Referring to FIG. 6, the first semiconductor chip 100a and the second semiconductor chip 100b may be stacked such that front surfaces 110 of both semiconductor chips are disposed in the same direction without flipping. For example, the first semiconductor chip 100a may have the front surface 110 disposed on a lower side thereof and a rear surface 120 disposed on an upper side thereof. The second semiconductor chip 100b may also be disposed in the same direction as the first semiconductor chip 100a so that the second semiconductor chip 100b may have a rear surface 120 arranged on an upper surface thereof and a front surface 110 disposed on a lower surface thereof. Accordingly, the second connection line 123 and the second pad portion 125 of the first semiconductor chip 100a may oppose or face the first connection line 113 and the first pad portion 115 of the first semiconductor chip 100a.

Referring to FIG. 7, the second semiconductor chip 100b may be stacked on the first semiconductor chip 100a, and the first semiconductor chip 100a may be flipped and the second semiconductor chip 100b may not be flipped. For example, the first semiconductor chip 100a may have a front side 110 disposed on an upper side thereof and a rear surface 120 disposed on a lower side thereof. In contrast, the second semiconductor chip 100b may have a rear surface 120 disposed on an upper side thereof and a front surface 110 disposed on a lower side thereof. Accordingly, a first connection line 113 and a first pad portion 115 of the first semiconductor chip 100a may oppose a second connection line 123 and a second pad portion 125 of the first semiconductor chip 100a.
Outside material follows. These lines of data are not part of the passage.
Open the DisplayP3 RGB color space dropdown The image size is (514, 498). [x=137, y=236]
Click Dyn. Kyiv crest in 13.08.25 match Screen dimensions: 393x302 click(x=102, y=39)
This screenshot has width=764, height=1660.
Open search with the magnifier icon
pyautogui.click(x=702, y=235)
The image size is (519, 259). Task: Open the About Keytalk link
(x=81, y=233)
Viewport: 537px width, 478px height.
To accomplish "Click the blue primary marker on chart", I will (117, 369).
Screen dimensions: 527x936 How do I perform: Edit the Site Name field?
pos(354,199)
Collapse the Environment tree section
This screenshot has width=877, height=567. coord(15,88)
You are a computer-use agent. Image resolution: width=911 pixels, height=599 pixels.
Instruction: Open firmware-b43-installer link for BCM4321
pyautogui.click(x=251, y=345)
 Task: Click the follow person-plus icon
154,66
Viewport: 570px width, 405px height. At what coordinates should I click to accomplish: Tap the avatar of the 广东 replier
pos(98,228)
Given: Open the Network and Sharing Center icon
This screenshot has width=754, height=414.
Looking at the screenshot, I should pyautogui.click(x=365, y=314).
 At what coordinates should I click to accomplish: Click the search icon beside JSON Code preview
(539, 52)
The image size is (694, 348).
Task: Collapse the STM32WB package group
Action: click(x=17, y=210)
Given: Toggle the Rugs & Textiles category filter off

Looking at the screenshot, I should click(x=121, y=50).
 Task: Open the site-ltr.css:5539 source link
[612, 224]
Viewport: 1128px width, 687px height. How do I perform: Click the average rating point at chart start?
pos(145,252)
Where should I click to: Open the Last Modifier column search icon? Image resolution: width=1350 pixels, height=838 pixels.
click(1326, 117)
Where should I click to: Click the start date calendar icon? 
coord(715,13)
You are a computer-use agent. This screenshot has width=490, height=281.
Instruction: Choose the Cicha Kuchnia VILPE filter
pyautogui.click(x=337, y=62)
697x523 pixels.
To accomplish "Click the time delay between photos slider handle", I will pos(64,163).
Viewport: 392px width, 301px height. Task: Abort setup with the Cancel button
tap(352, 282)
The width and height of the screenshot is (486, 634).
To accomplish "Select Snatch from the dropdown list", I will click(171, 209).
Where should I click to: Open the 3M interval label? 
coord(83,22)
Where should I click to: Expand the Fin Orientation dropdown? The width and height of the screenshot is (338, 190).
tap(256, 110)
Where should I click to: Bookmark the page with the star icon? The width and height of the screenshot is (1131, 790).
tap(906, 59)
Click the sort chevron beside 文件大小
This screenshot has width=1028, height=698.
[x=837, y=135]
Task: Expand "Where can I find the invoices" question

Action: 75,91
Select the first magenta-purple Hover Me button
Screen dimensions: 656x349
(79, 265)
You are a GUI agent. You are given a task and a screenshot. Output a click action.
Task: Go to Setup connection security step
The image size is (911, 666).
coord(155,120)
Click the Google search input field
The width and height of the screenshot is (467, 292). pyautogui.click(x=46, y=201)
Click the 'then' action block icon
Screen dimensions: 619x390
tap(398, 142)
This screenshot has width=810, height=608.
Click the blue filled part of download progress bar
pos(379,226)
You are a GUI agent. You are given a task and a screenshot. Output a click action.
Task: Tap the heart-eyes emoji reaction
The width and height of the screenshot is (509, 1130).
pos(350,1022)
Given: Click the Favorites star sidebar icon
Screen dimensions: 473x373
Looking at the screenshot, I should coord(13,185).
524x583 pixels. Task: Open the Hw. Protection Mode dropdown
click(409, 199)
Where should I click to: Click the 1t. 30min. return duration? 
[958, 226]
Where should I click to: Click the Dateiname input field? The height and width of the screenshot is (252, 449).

In FIGS. 6 and 7, connectors CNT for connection to the outside may be provided on pad portions disposed on a lower surface of the first semiconductor chip 100a and an upper surface of the second semiconductor chip 100b, respectively. In the example embodiments of FIGS. 6 and 7, the connectors CNT for connection to the outside may include the first connector CNT1, disposed on a lower surface of the first semiconductor chip 100a, and the second connector CNT2 disposed on an upper surface of the second semiconductor chip 100b. The first connector CNT1 and the second connector CNT2 may be provided in various forms of connectors CNT, for example, in the form of 4C solder balls, but example embodiments are not limited thereto.

As illustrated in FIGS. 5A, 6, and 7, a stacked structure of a plurality of semiconductor chips in a semiconductor device according to some example embodiments may include a face-to-face, face-to-back, and back-to-back stacked structures.

While an example in which semiconductor chips having the same size are stacked is provided in the above-described embodiments, the sizes of the semiconductor chips are not limited thereto.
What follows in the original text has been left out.